Ce qui est intéressant, c’est que la série nous parle d’un jeune homme qui, comme beaucoup d’autres, pense qu’il peut avoir une chance dans l’usine à rêves. Ce jeune homme est Jack, un vétéran de guerre dont la femme est enceinte de jumeaux. Loin de l’idéaliser, la série le place face à des problèmes économiques contrastant fortement avec ses rêves de devenir une grande star.
Entre les harpies, les représentants qui pensent posséder leurs clients et leur vie, et les femmes qui vivent dans l’ombre de leurs maris, les protagonistes de la série doivent se battre pour un projet qui est loin des canons fixés par l’industrie.
Ce projet n’est autre que Peg, plus tard Meg, un film écrit par un Afro-Américain. Comme Hollywood, il s’agit d’un palimpseste basé sur l’histoire vraie de Peg Entwistle, une jeune femme qui a vu sa carrière frustrée. Elle s’est finalement suicidée en se jetant dans le vide depuis le H de l’affiche emblématique d’Hollywood.
En d’autres termes, un projet qui est une justification des normes de l’industrie, qui montre, précisément, le côté le plus sombre d’Hollywood. A tout cela, il faut ajouter le fait qu’il met en scène une actrice noire, Camille. Jusqu’à présent, elle était obligée de jouer le rôle d’une bonne, uniquement à cause de la couleur de sa peau.
Cela reflète particulièrement bien la série. Et nous renvoie directement et indirectement à Autant en emporte le vent et à la façon dont les acteurs et actrices noirs devaient jouer des serviteurs. Mais aussi de représenter leurs rôles de façon ridicule et caricaturale.
Hollywood : la justice poétique
Hollywood finit par être un conte de fées, mais il rend justice à la poésie. Il punit le mal d’une époque et réécrit une histoire récompensant la justice et l’égalité. Nous voyons un Rock Hudson qui parvient à vivre sa vie sans se cacher. Une actrice noire qui reçoit un Oscar pour un rôle principal. Et une femme qui dirige un studio prestigieux.
Il met également la question raciale au premier plan. En effet, il nous présente Raymond, un jeune cinéaste d’origine asiatique qui, pourtant, ne possède guère de traits asiatiques.

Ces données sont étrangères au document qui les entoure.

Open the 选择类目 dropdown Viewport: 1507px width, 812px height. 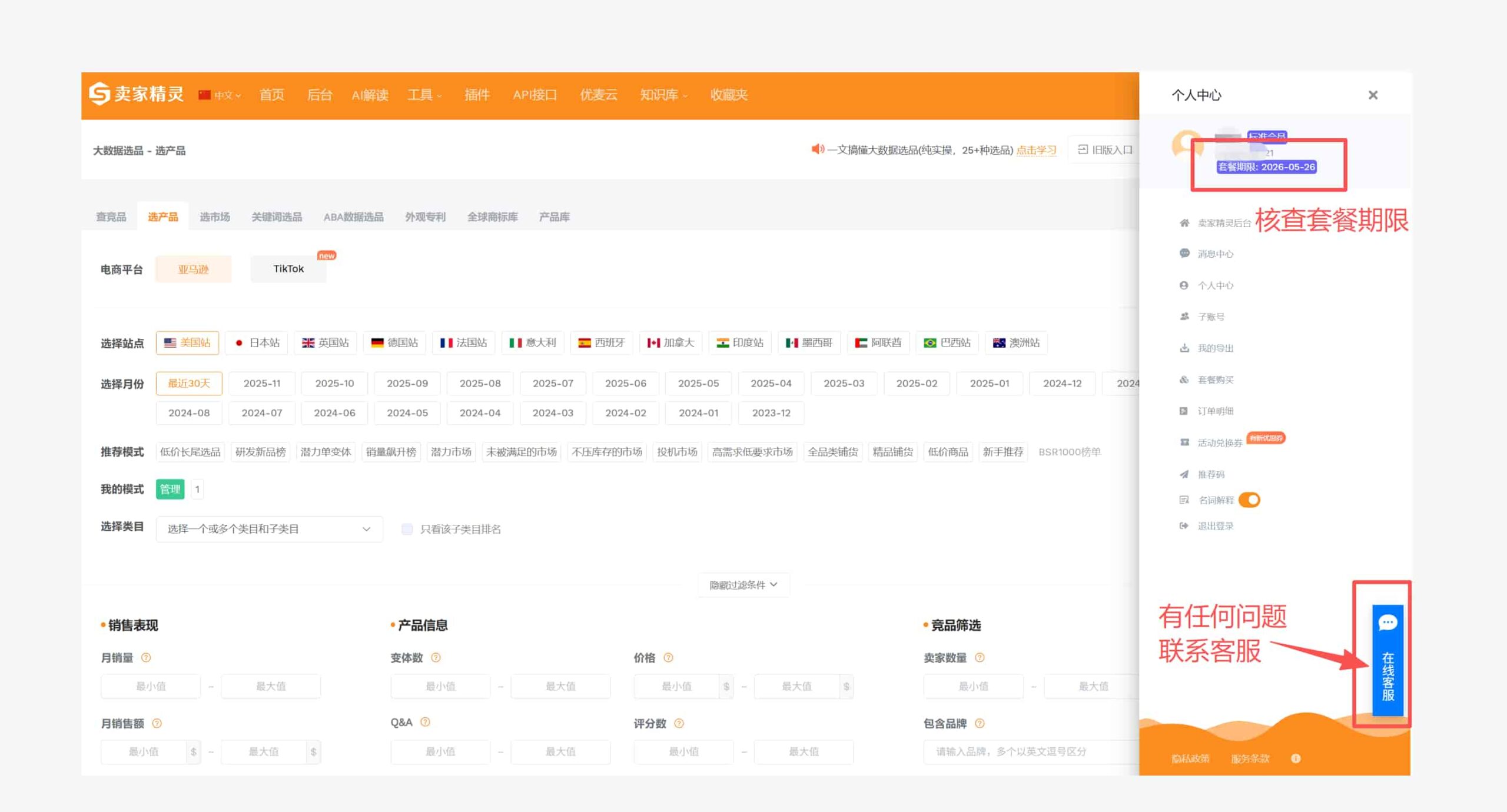click(x=269, y=528)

C’est pourquoi, contrairement aux autres personnages asiatiques, Raymond jouit d’un certain privilège.
De même, si l’on s’arrête pour réfléchir au sujet de la prostitution, on constate souvent que, face aux personnages masculins qui s’y livrent, la question est traitée de manière comique ou plus amicale, alors que lorsqu’il s’agit de femmes, il y a une forte tendance au drame.
Hollywood, dans ce sens, peut nous sembler frivole lorsqu’il aborde le sujet de la prostitution masculine de manière plutôt légère. Or, nous ne devons pas oublier qu’il s’éloigne du tragique et du comique pour nous le présenter de manière directe. En d’autres termes, il réécrit les rôles. Et affirme que de nombreuses stars ont été victimes de la prostitution dans le seul but d’atteindre le sommet.

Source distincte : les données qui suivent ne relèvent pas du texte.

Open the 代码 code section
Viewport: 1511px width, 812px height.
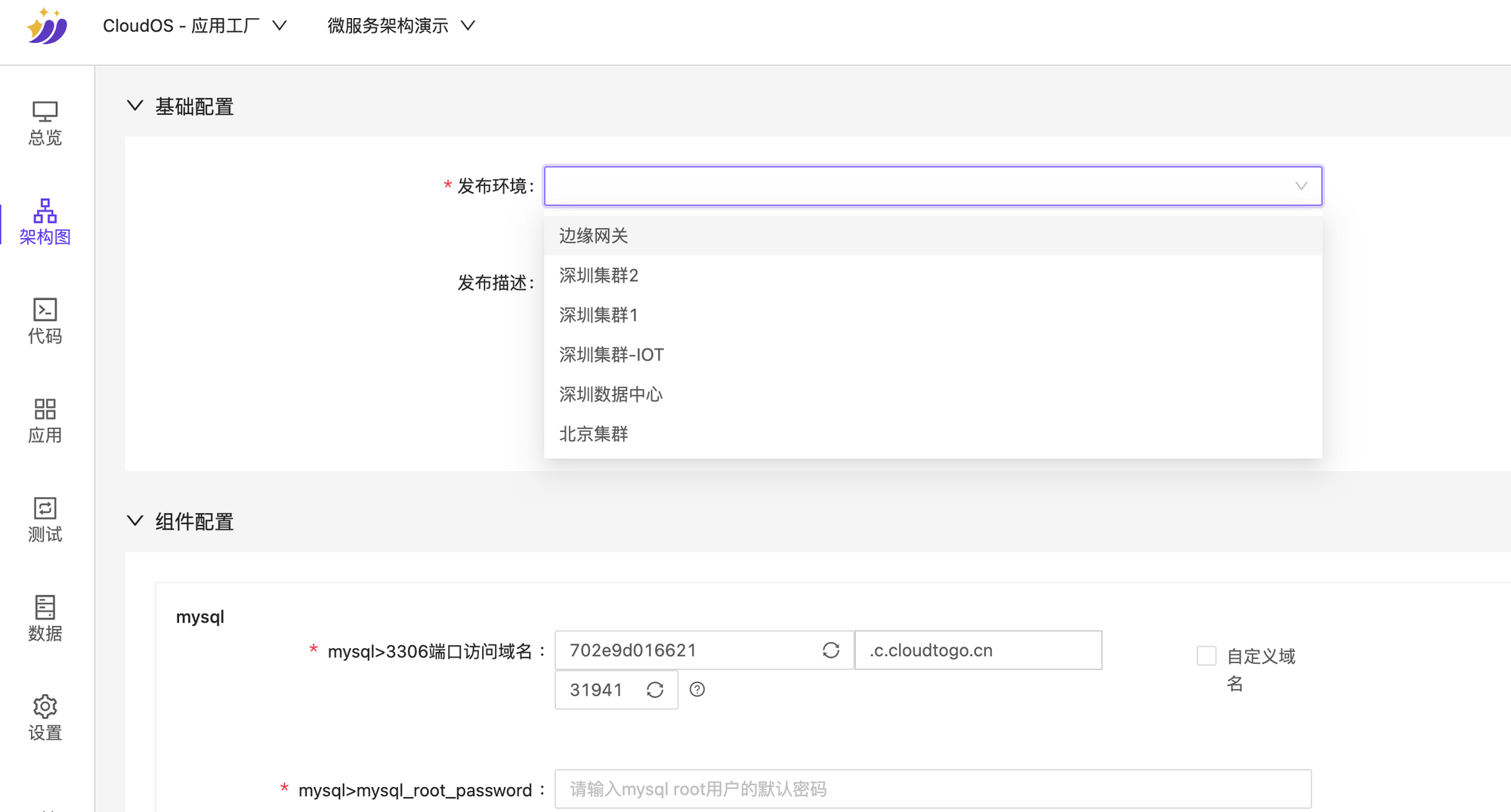(45, 321)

Il s’agit d’un conte de fées. Pourtant, la série ne refuse pas d’émettre des critiques, comme celle mentionnée ci-dessus à propos de la prostitution ou des représentants des acteurs ; dans cette ligne, il convient de mentionner un Jim Parsons qui s’éloigne du Sheldon Cooper que nous connaissons tous pour nous montrer un homme qui, en plus d’avoir un passé historique, en termes contemporains, nous rappellera beaucoup Harvey Weinstein.

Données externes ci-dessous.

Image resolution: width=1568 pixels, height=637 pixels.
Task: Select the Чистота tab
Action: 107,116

Et toutes ces critiques initiales finissent par nous rappeler que seul notre combat peut changer l’avenir et le présent. Si, dans le Hollywood des années 50, un groupe de personnes avait entrepris de faire avancer un projet comme celui de Meg, notre présent serait peut-être très différent.
On peut aimer ou détester, mais la vérité est que Hollywood, dans son fantasme, finit par nous rappeler que la lutte n’est pas terminée, qu’il y a beaucoup à faire et que la demande d’égalité doit être présente : c’est la seule façon pour nous tous d’avoir les mêmes chances.